BlocPower builds digital models of buildings and helps building owners understand how they can save money while upgrading their building to all electric energy, improving health outcomes and using less energy, Baird said.
"All of those things create value for building owners and so you want to target and market to different building owners according to what makes the most sense to them," Baird said.
Developing a green, regional workforce
What sort of workforce does it take to electrify 1,000 buildings in a year?
Right now, Ithaca has about 70 people capable of doing the work necessary to electrify buildings. And BlocPower has a restriction on its contract that it cannot take more than 20% of the job opportunities it presents.
"We want to create local jobs," said Aguirre-Torres, who estimates Ithaca needs about 400 workers for the pilot and ultimately 1,000 for the full program. "The idea is to work with local companies and sole proprietors."
So Aguirre-Torres traveled to nearby New York cities of Binghamton, Rochester, Syracuse and Elmira, discussing the job opportunities with local officials and workforce development organizations. The cities formed a "Green Jobs Corridor" with 120 organizations across the state, including labor unions, and are working to share transportation, education, childcare and language support opportunities to develop a regional green workforce.
"I am proud of this," said Aguirre-Torres. "This is going to expand."
Not only will the local economy expand, but with more workers available to electrify homes, Aguirre-Torres said more communities may make similar decarbonization commitments.
"A lot of what we're doing is sharing wisdom," he said. "Hopefully this becomes a blueprint."
Grid impacts and Phase 2
The program will ramp up quickly, particularly as workforce issues are addressed. In the first year, about 20 buildings are expected to be completed, after that ramping as quickly as the workforce will allow.

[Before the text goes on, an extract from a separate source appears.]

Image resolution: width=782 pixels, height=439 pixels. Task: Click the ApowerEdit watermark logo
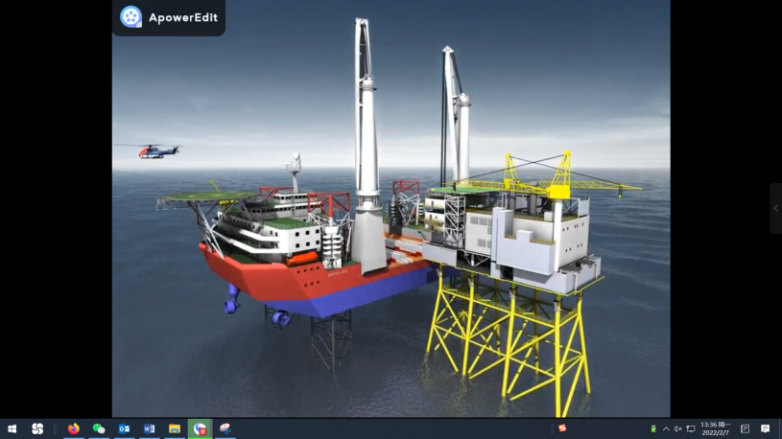[131, 16]
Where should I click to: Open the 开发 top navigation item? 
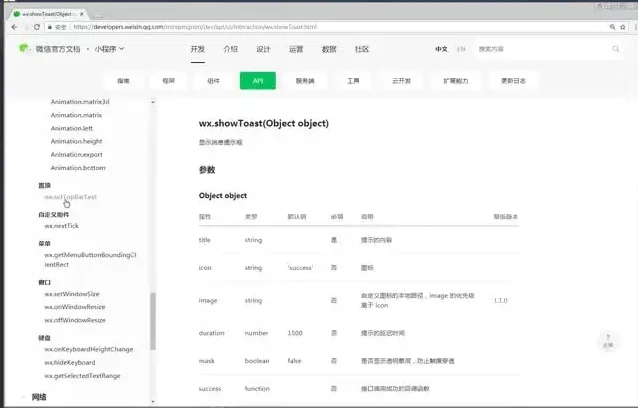198,49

The slow start will also allow New York State Electric & Gas to upgrade the city's electric grid, and the city is considering non-wires alternatives to avoid significant investment. Ithaca is also adding "as much solar as possible," said Aguirre-Torres.
But even assuming a 30% efficiency improvement in retrofitted buildings, winter electric loads are expected to ultimately triple as the city electrifies. If the city moves ahead with electrification but fails to upgrade the distribution system, "we have three substations that will just catch fire" by 2026, Aguirre-Torres said.
How the second phase of Ithaca's electrification efforts — another 4,400 buildings — rolls out will be determined by data from the pilot. But Aguirre-Torres said the city already has a "hard commitment for the money right now," so long as the pilot works out. Alturus has committed an additional $50 million if initial goals are met.
"Alturus has about $600 million in their pockets, and they can fund the whole thing, but we need to make sure that it works," he said. "That's why we're working so closely with them, to make sure that we're meeting their expectations and making sure that they are getting the returns."